3. In order to sustain a criminal conviction, regulations prescribed by the Price Administrator under § 2(g) of the Emergency Price Control Act to prevent circumvention or evasion of price limitations must be explicit and unambiguous, and must adequately inform those who are subject to their terms what conduct will be considered evasive; the dividing line between unlawful evasion and lawful action cannot be left to conjecture. P. 621.

4. A prosecutor, in framing an indictment, a court, in interpreting the Administrator’s regulations, or a jury, in judging guilt, cannot supply that which the Administrator failed to do by express word or fair implication. P. 622.

5. Nor can the Administrator’s interpretations of his own regulations cure an omission or add certainty and definiteness to otherwise vague language of a regulation. P. 622.
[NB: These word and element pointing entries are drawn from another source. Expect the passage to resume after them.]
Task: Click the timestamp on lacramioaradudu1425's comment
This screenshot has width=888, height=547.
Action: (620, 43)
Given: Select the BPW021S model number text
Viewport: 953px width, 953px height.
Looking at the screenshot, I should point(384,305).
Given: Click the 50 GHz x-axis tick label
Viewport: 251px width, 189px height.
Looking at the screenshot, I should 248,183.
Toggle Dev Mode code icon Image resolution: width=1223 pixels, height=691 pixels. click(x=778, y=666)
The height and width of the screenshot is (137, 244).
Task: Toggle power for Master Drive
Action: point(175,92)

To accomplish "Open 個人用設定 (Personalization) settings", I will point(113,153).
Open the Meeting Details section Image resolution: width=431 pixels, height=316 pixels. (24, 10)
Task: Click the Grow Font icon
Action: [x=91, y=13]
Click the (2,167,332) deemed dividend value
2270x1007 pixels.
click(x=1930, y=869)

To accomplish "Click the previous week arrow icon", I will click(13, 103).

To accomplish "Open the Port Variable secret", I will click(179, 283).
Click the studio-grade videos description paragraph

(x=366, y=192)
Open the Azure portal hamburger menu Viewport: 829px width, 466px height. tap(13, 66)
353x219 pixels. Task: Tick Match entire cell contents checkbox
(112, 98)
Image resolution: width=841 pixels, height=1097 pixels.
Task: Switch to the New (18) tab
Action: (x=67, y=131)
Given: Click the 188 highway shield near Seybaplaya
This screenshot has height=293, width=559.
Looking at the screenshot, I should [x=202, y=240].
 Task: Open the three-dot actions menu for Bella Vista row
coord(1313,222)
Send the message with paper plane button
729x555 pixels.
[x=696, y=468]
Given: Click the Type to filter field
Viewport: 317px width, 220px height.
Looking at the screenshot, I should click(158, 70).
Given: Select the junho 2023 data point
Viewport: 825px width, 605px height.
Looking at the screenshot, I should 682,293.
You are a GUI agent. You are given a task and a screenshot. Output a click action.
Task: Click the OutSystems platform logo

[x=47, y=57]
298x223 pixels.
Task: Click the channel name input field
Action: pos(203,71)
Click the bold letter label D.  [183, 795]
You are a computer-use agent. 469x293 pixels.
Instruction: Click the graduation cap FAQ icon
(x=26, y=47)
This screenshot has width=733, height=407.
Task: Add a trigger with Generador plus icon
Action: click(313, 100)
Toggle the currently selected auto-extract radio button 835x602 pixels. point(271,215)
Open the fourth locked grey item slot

6. A criminal conviction for violation of an administrative regulation ought not to rest upon an administrative interpretation reached by the use of policy judgment, rather than by the inexorable command of relevant language of the regulation itself. P. 626.

7. Where correct statements in a charge to a jury are so intertwined with incorrect statements as to negative the effect of the correct statements, the charge is a reversible error, since a conviction ought not to rest on an equivocal direction to the jury on a basic issue. Bollenbach v. United States, 326 U.S. 607. Pp. 626-627.

Petitioner was convicted of violating Revised Maximum Price Regulation No. 269, promulgated by the Price Administrator pursuant to the Emergency Price Control Act. The Circuit Court of Appeals affirmed. 149 F.2d 773. This Court granted certiorari. 326 U.S. 699. Remandedfor new trial. P. 627.